The Government Accountability Office study presents a mixed picture on whether investor perception favors big banks due to the assumption that the government would again bail out a major financial institution in a crisis. The report, released Thursday afternoon, suggests that any subsidy the biggest banks receive has declined or even reversed since the financial crisis though researchers also warn that the trend could again shift in a more challenging economy.
Industry supporters and critics alike were quick to respond to the study, with each side finding a favorable narrative embedded in the larger report.
Vitter lauded the report for changing the discussion at a hearing Thursday afternoon by the Senate Banking Committee's subcommittee on financial institutions and consumer protection, which was chaired by Brown.
"I think [the report] is very helpful, and it moves the debate significantly. Not long ago, a lot of folks led by the megabanks were denying any funding advantage, any 'too big to fail' subsidies. Now I think that debate is over," Vitter said. "Everyone agrees it exists and we're debating how big it is and for what reasons it's 'here' or 'here,' or wherever."
Industry supporters, meanwhile, cheered some of the key results in the GAO report, including the finding that more than half of the 42 methodologies the agency used estimated that big banks actually faced a funding disadvantage in recent years relative to smaller institutions.
"The GAO's key finding is that 'most models we estimated suggest that large bank holding companies had higher bond funding costs than smaller bank holding companies in 2013' in other words that large banks are currently paying a negative subsidy, and are currently at a competitive disadvantage, not the advantage that some have claimed. That's a pretty large ball to hide, but hiding it was clearly the goal of the hearing," said one banking executive who spoke on condition of anonymity.

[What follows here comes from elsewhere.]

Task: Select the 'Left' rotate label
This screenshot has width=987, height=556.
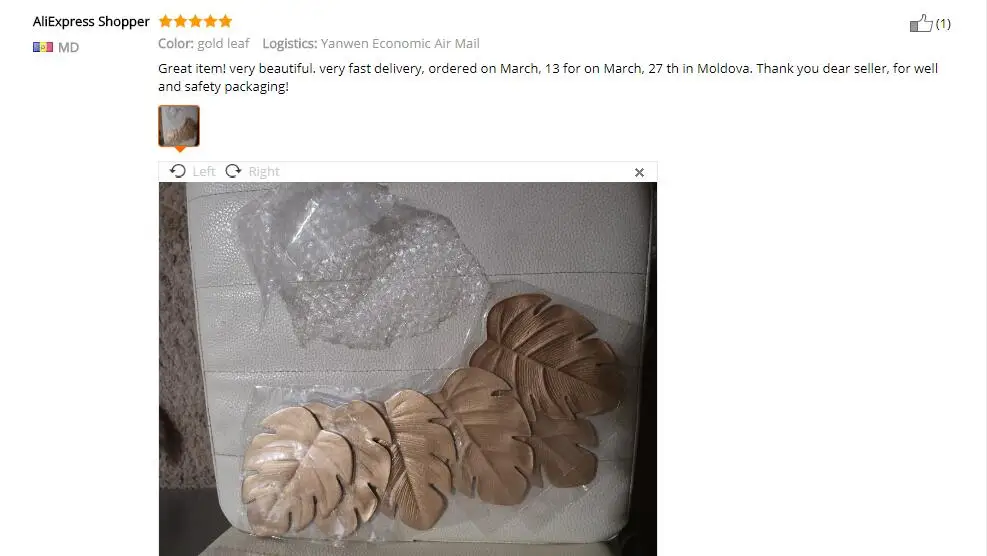Action: (x=204, y=171)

Tony Fratto, a partner at Hamilton Place Strategies, said that "critics will be critics, but even using their preferred methodology for estimating a perceived advantage, we're seeing success."
Still, Brown pushed back, raising questions about the underlying studies on which the GAO based its many methodologies.

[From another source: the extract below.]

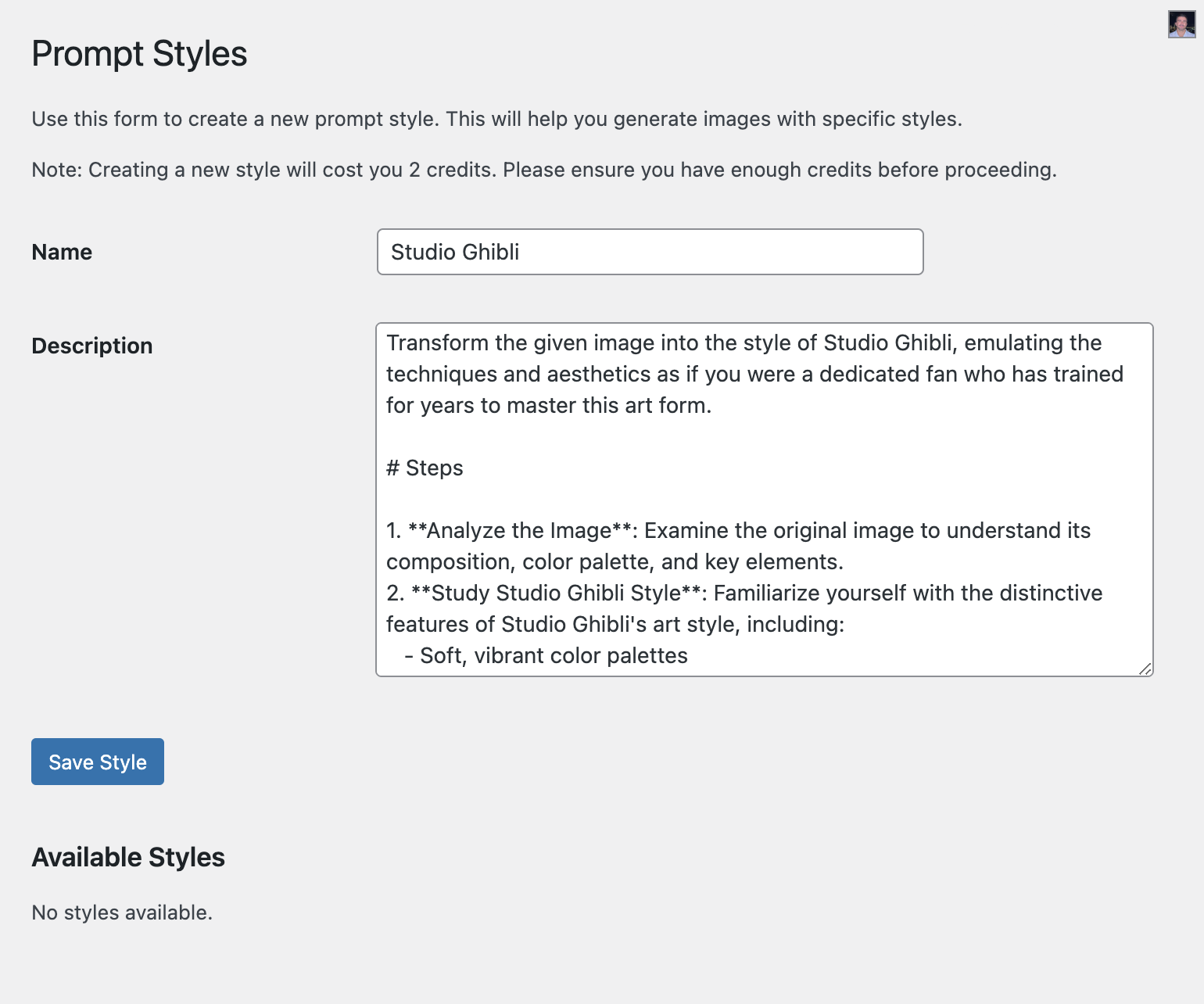Click the note about 2 credits cost
The width and height of the screenshot is (1204, 1004).
click(543, 170)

"GAO oftentimes does a lot of, 'on one hand, on the other hand,' " the Ohio Democrat said. "And GAO went to the Chamber of Commerce and GAO used industry studies, and industry pays for a lot of good studies for itself, whether it's the chemical industry or whether it's Wall Street no surprise there."
He also warned during the hearing that the GAO's estimate "contains many limitations, and is clouded by both extraordinary interest rate policies and a number of subsidies that are difficult to measure."

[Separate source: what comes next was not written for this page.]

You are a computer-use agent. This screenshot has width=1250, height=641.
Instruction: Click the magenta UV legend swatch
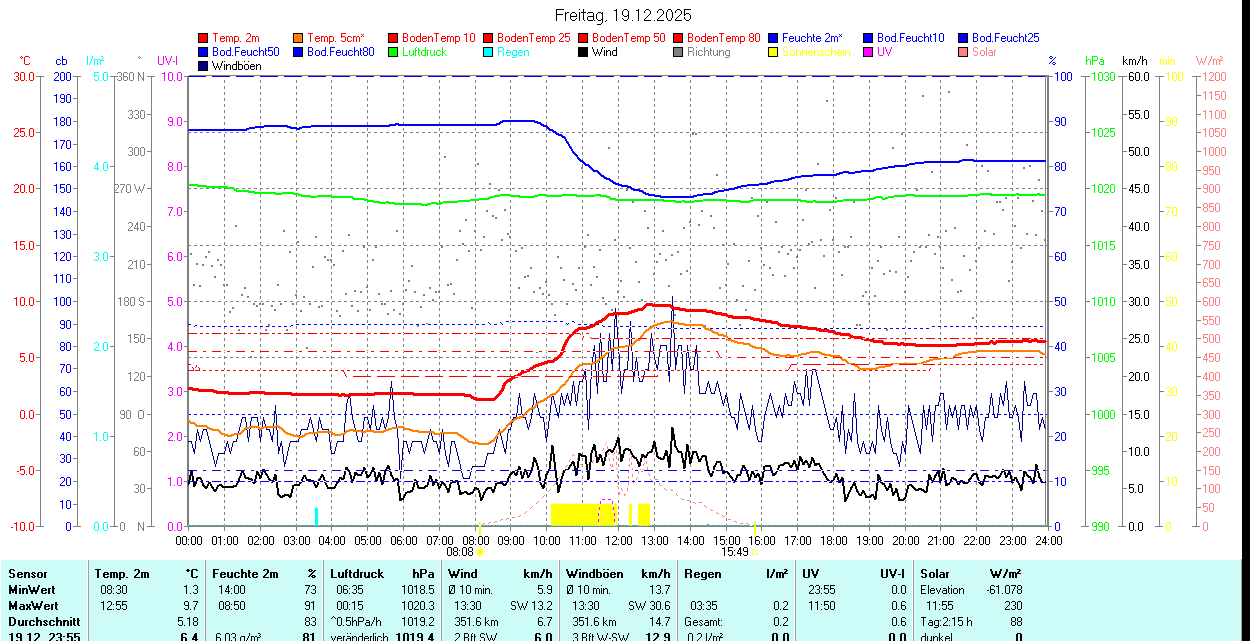(869, 52)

That's a point the GAO also underscored.
"It is important to know up front that this was a difficult task. Particularly because measuring investor perceptions is complicated," Lawrance Evans, director of the financial markets and community investment division at the GAO, said at Thursday's hearing. "Our report carries a heavy dose of caution and nuance and reflects the uncertainty underpinning our modeling effort."